Quanto à palavra “tornou a viver”, devemos notar que se trata de um verbo no tempo passado (em aoristo no grego), que descreve uma ação já realizada de maneira completa. A tradução correta seria “voltou à vida de uma vez por todas”. Faz-se referência, é obvio, ao evento da ressurreição. O Cristo ressuscitado é Aquele que experimentou a morte, passou através da morte, e saiu da morte; voltou a viver, triunfante, pela ressurreição, e está vivo para sempre jamais. Aqui também há dois aspectos, mas desta vez ambos são para que o cristão tome nota deles.
(a) O Cristo ressuscitado tem a experiência do pior que a vida nos pode oferecer. Sofreu a agonia e a agonia de uma cruz. Não importa o que suceda aos cristãos de Esmirna, Cristo tinha vivido ainda pior. Jesus Cristo pode nos ajudar porque Ele conhece as maiores amarguras da vida, e ainda tem experiência da morte. Nada nos pode suceder que não tenha sucedido, e ainda pior, a Ele.
(b) O Cristo ressuscitado conquistou o pior que a vida pode nos oferecer. Triunfou sobre a dor, triunfou sobre a cruz, triunfou sobre a morte. Não nos oferece algo que Ele mesmo não tenha conquistado em sua própria experiência e vida. E o que nos oferece é o caminho para uma vida vitoriosa.
Mas nesta passagem também há uma exigência, e a exigência nos pede lealdade. A exigência do Cristo ressuscitado é que seu povo lhe seja fiel até a morte, fiel mesmo quanto à própria vida seja o preço dessa fidelidade. A lealdade era uma virtude que os habitantes de Esmirna conheciam muito bem, porque sua cidade tinha comprometido seu destino com Roma e se manteve leal, até em épocas quando a grandeza de Roma não era mais que uma remota possibilidade. Nas horas boas e nas horas más manteve-se fiel a seu compromisso inicial. Não há nada neste mundo que possa ocupar o lugar da lealdade. Se todas as outras boas qualidades Que pode ter a vida fossem postas num pires da balança, e a lealdade, sozinha, no outro, a lealdade moveria o fiel da balança a seu favor.
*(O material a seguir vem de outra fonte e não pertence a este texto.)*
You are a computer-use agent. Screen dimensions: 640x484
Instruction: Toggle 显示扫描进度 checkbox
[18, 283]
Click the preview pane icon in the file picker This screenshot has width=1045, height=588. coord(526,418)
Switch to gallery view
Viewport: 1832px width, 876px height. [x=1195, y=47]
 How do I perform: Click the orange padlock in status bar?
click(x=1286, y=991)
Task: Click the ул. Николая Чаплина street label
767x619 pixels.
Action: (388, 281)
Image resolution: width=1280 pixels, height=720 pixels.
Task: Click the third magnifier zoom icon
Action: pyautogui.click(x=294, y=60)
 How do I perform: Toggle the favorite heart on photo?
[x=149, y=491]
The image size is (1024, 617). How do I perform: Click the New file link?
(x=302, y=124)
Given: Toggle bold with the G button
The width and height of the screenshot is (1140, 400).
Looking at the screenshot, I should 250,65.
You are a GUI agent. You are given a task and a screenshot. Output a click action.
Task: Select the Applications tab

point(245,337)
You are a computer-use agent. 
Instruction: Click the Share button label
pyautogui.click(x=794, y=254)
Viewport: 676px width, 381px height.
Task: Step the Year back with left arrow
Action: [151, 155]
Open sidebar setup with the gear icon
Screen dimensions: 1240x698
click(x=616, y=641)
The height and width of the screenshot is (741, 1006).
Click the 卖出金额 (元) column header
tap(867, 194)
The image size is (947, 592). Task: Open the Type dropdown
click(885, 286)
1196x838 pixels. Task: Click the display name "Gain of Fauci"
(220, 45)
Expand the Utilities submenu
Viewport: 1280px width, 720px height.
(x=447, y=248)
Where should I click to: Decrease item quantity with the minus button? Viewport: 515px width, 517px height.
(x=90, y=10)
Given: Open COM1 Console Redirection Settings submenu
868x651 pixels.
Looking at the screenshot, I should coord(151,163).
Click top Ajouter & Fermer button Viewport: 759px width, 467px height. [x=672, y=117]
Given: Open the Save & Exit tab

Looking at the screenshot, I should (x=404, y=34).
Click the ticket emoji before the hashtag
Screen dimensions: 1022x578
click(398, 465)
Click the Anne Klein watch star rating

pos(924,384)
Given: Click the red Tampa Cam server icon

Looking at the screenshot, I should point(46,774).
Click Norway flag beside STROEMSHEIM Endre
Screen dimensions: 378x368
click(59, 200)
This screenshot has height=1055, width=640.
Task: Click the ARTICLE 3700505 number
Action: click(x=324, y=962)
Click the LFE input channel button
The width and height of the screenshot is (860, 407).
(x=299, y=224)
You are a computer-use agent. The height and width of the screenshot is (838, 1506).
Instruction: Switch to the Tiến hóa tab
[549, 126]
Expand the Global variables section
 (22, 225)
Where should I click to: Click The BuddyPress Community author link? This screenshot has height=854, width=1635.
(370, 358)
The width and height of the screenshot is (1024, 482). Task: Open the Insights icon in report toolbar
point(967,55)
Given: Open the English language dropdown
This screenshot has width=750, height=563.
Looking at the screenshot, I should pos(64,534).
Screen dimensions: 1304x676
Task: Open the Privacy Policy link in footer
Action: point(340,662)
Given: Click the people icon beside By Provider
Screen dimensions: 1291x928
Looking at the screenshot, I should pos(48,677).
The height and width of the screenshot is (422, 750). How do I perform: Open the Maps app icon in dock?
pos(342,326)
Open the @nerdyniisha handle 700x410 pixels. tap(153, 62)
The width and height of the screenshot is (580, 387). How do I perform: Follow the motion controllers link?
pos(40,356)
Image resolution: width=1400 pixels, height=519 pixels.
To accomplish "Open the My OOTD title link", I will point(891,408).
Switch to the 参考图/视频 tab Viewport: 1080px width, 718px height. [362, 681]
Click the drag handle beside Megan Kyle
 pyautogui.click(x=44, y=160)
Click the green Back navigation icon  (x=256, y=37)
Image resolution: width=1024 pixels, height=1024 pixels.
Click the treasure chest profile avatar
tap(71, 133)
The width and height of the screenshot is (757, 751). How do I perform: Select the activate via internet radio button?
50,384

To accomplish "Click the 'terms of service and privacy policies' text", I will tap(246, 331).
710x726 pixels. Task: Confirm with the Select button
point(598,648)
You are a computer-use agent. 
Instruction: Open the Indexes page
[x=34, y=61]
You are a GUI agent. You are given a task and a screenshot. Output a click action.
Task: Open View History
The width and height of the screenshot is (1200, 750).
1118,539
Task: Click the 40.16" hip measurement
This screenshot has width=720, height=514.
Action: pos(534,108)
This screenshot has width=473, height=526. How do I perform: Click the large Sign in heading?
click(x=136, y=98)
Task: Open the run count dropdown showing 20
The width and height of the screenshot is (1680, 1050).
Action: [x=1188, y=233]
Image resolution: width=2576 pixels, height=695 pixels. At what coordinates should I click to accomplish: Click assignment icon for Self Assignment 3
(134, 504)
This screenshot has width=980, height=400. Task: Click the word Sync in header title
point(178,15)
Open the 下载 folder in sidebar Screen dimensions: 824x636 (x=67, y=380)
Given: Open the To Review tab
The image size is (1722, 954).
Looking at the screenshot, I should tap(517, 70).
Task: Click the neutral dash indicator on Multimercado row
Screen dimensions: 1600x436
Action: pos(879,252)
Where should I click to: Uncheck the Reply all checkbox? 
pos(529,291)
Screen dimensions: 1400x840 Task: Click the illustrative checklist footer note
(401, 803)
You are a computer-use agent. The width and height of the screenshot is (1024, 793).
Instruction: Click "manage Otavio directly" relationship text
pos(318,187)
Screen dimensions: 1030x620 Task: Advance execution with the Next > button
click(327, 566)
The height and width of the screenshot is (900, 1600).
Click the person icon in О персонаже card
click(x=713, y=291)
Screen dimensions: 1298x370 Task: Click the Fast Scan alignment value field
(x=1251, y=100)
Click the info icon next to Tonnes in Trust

R. L. Stevenson rogava a Deus que “na diversidade de minha fortuna, até que chegue a atravessar os portais da morte, sejamos leais e nos amemos mutuamente”.
O Cristo ressuscitado nos faz grandes ofertas e uma grande exigência. E é somente na fortaleza e na coragem que nos oferece que podemos satisfazer a lealdade que pede de nós.